Committed in revision 1205673.
> Eliminate memory bounds during query execution
> ----------------------------------------------
>
> Key: JENA-119
> URL: https://issues.apache.org/jira/browse/JENA-119
> Project: Jena
> Issue Type: New Feature
> Components: ARQ
> Reporter: Stephen Allen
> Assignee: Stephen Allen
> Attachments: JENA-119-r1177090-Fuseki-Construct.patch, JENA-119-r1177452-ARQ-Construct.patch
>
>
> It would be nice to eliminate all memory bounds on queries. Similar to JENA-44, it would involve modifying all of the QueryIterator objects that maintain unbounded collections of Bindings.

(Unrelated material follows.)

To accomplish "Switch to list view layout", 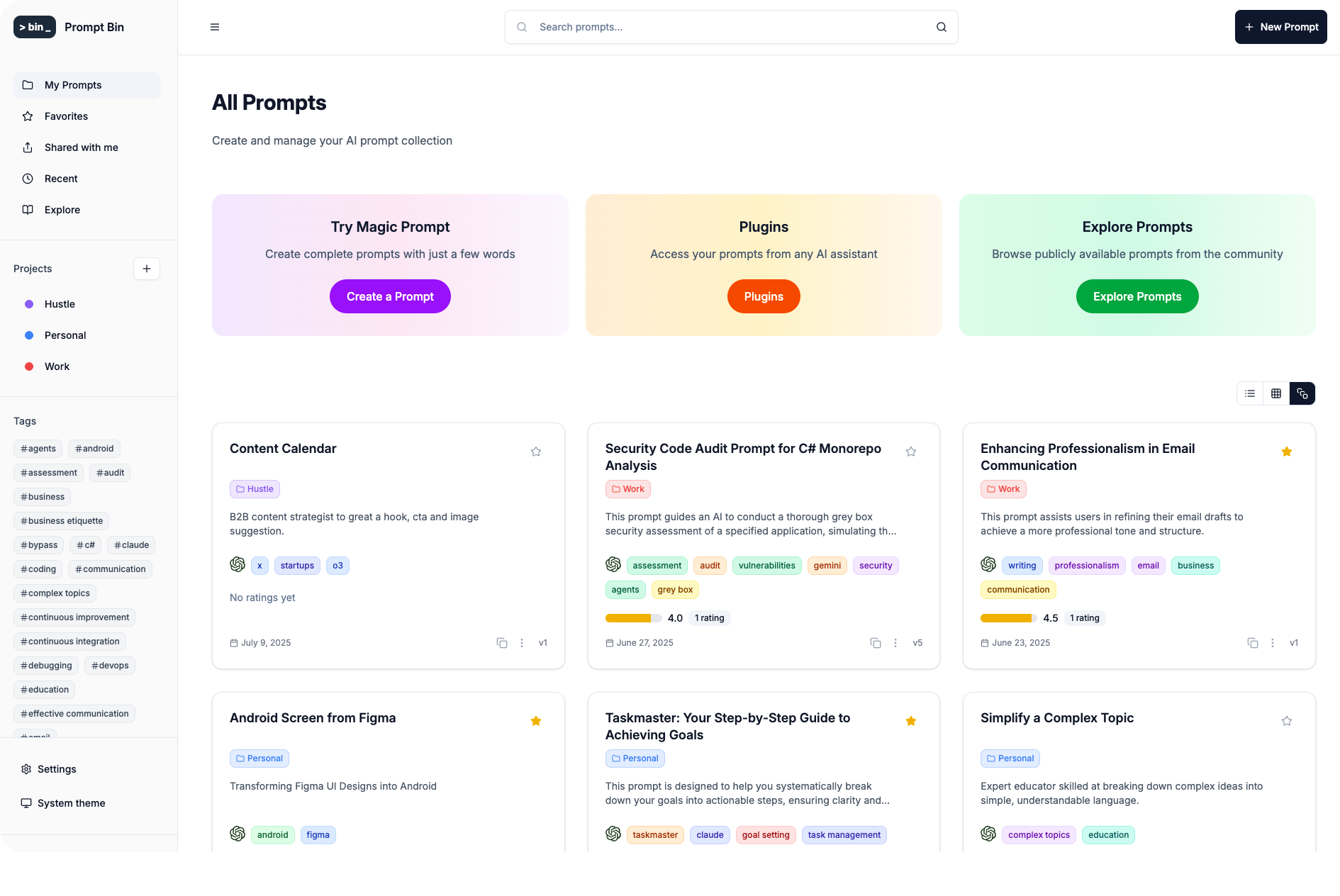I will pyautogui.click(x=1250, y=393).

> The ones I've identified (let me know if I've missed any):
> + QueryIterSort
> Complete!
> + QueryIterGroup
> Probably one of the more complicated implementations. I think it can be done with a DistinctDataBag.
> + QueryIterDistinct
> Can be implemented trivially using DistinctDataBag, but would lose streaming capability. We could do streaming just until the first spill, which would be a little more difficult but not bad. If we wanted streaming even after spilling, then we would need an on-disk hashtable or b-tree (which could get expensive for maybe limited benefit, do you really need streaming after 10,000 results?).
> + QueryIteratorCopy
> Only appears to be used QueryIterService. Simple implementation using DefaultDataBag.
> + QueryIteratorCaching
> Does not match DataBag's assumption of completing all writes before iterating. But it isn't used anywhere, so maybe we remove it?
> + QueryIterDiff
> + QueryIterMinus
> Both of these materialize the RHS into a collection. Can be implemented with DefaultDataBag. As an aside, is this necessary to do for all queries? What if the RHS is cheap (i.e. a single TriplePattern)?
> + QueryIterJoin
> + QueryIterLeftJoin
> Both materialize RHS. Are they used anywhere? I was under the impression that ARQ only considered left-deep plans with indexed joins on the RHS TriplePatterns.
> + SubQueries
> I'm not sure how this is handled. Are these materialized somewhere?